Kein Lohn fürs Faserspinnen

Der Ex-Treuhandbetrieb Märkische Faser steht bei seinen Beschäftigten in der Kreide / Langwierige Übernahmeverhandlungen der Schweizer Alcor Chemie mit russischem Konzern  ■ Von Annette Jensen

Berlin (taz) – „Die Arbeit ist die Grundbedingung allen menschlichen Lebens“ steht in Stein gemeißelt am Eingang der Märkischen Faser AG in Premnitz. Arbeit gibt es noch in dem einzigen Großbetrieb des brandenburgischen Havelstädtchens, Geld dafür nicht mehr. „Der Arbeitgeber steht bei uns mit dem Juli-Lohn in der Kreide, und ob Ende dieses Monats ein zweiter dazukommt, ist noch fraglich“, klagt der Betriebsratsvorsitzende Hans-Joachim Maaß. Pünktlich um Viertel nach drei sollte sich gestern deshalb die Belegschaft am Werkstor treffen und gemeinsam zum Sozialamt marschieren – schweigend, wie Maaß betont. Schon 25 Faserarbeiter waren dort in den letzten Tagen vergeblich vorstellig geworden.

„Die bittere Alternative ist: Lohnfortzahlung oder Fortführung des Betriebs“, behauptet Vorstandssprecher Hinrich Timmann. Schuld an dem schon länger absehbaren Finanzloch trage die Landesregierung in Potsdam, die 17 Millionen Mark zurückhalte. Die aber bestreitet, dem einst größten Faserhersteller der DDR diesen Betrag zu schulden. Der Hintergrund: Als der ehemalige Treuhandbetrieb Ende letzten Jahres mal wieder in Zahlungsschwierigkeiten geraten war, kauften Treuhand und Landesregierung der einst für 5 Millionen Mark privatisierten Märkischen Faser Grundstücke für 25 Millionen Mark ab. Mit einem Gutachten versucht die Geschäftsführung jetzt zu belegen, daß der Wert der Immobilien weitaus höher sei. „Das sollen die vor Gericht austragen“, meint Betriebsrat Maaß. „Wir wollen unseren Lohn. Und wer muß helfen? Die Mutter, wie im echten Leben.“

Die sitzt in der Schweiz und heißt Alcor Chemie. Das mittelständische Handelshaus hatte die Faserfabrik Anfang 1992 übernommen. Ihre langjährigen Verbindungen in die Sowjetunion versprachen damals noch den Zugang zu Absatzmärkten. Doch die Geschichte fegte viele Geschäftsfreunde von ihren Stühlen, und die Handelsnetze wurden immer löchriger. So hielt die Alcor schon bald nach einem Übernahmeinteressenten für ihren gerade erworbenen ostdeutschen Betrieb Ausschau. Seit fast eineinhalb Jahren verhandelt sie mit dem russischen Konzern Ros-Textil, in dem 340 Textilfirmen zusammengeschlossen sind, die jedes Jahr 360.000 Tonnen Fasern verarbeiten. Etwa ein Drittel davon könnte aus Premnitz kommen. Um den Russen den Einstieg zu erleichtern, winkt die brandenburgische Landesregierung mit einer Starthilfe von 20 Millionen Mark. Langsam aber wird sie ungeduldig. „Es gibt Überlegungen, was bei einem Konkurs passiert“, sagt der Sprecher des brandenburgischen Wirtschaftsministeriums, Stefan von Senger. Man sei jedenfalls mit möglichen Partnern für eine Auffanglösung im Gespräch.
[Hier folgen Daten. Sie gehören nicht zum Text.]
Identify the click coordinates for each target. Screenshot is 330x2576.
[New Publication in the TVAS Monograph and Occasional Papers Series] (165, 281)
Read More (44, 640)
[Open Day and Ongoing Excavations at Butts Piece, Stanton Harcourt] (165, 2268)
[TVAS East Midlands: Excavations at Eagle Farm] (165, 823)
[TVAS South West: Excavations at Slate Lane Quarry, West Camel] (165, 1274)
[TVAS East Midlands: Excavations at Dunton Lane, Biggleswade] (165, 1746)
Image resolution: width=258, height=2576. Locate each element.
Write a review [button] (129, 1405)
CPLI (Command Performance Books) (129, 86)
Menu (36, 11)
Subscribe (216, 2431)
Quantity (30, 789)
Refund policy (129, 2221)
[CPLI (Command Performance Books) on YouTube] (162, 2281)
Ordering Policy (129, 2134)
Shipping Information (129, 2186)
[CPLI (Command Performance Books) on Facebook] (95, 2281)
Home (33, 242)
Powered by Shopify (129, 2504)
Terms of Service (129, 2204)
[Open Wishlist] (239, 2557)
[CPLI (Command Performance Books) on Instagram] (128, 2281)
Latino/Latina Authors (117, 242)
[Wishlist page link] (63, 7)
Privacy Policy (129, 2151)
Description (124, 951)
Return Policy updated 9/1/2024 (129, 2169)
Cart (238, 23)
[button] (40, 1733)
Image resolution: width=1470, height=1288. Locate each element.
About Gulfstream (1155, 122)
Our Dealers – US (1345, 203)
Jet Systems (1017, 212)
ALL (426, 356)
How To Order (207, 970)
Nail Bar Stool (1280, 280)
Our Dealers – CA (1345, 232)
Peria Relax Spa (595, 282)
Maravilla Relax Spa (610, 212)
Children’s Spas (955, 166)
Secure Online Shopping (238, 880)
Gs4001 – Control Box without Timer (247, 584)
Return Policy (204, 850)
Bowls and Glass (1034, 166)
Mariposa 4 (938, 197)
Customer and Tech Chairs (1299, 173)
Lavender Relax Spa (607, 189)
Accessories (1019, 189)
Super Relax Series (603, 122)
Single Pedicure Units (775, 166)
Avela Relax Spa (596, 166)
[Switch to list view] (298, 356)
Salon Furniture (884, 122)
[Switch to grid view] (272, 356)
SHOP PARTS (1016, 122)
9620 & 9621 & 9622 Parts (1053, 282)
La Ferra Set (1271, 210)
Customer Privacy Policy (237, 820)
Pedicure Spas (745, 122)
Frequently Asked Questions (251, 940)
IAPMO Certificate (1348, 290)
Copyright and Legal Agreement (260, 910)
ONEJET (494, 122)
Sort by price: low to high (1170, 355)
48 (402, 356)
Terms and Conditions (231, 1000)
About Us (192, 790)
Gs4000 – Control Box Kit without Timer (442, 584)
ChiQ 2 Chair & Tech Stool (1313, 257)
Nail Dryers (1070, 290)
Noch stehen 1.200 Leute bei der Märkischen Faser auf den Lohnlisten. Als Erich Honecker ein Jahr vor seinem Sturz dem Betrieb seine Aufwartung machte, waren es noch 6.800 gewesen. Seit 1990 wurde dann kräftig entlassen: Vor allem Frauen bekamen massenweise ihre Kündigungen zugeschickt. Im letzten Jahr versuchte die Landesregierung, den Rausschmiß von fast 700 Beschäftigten durch eine Auffanggesellschaft abzufedern. Als ABM-Kräfte räumen sie jetzt das Gelände auf.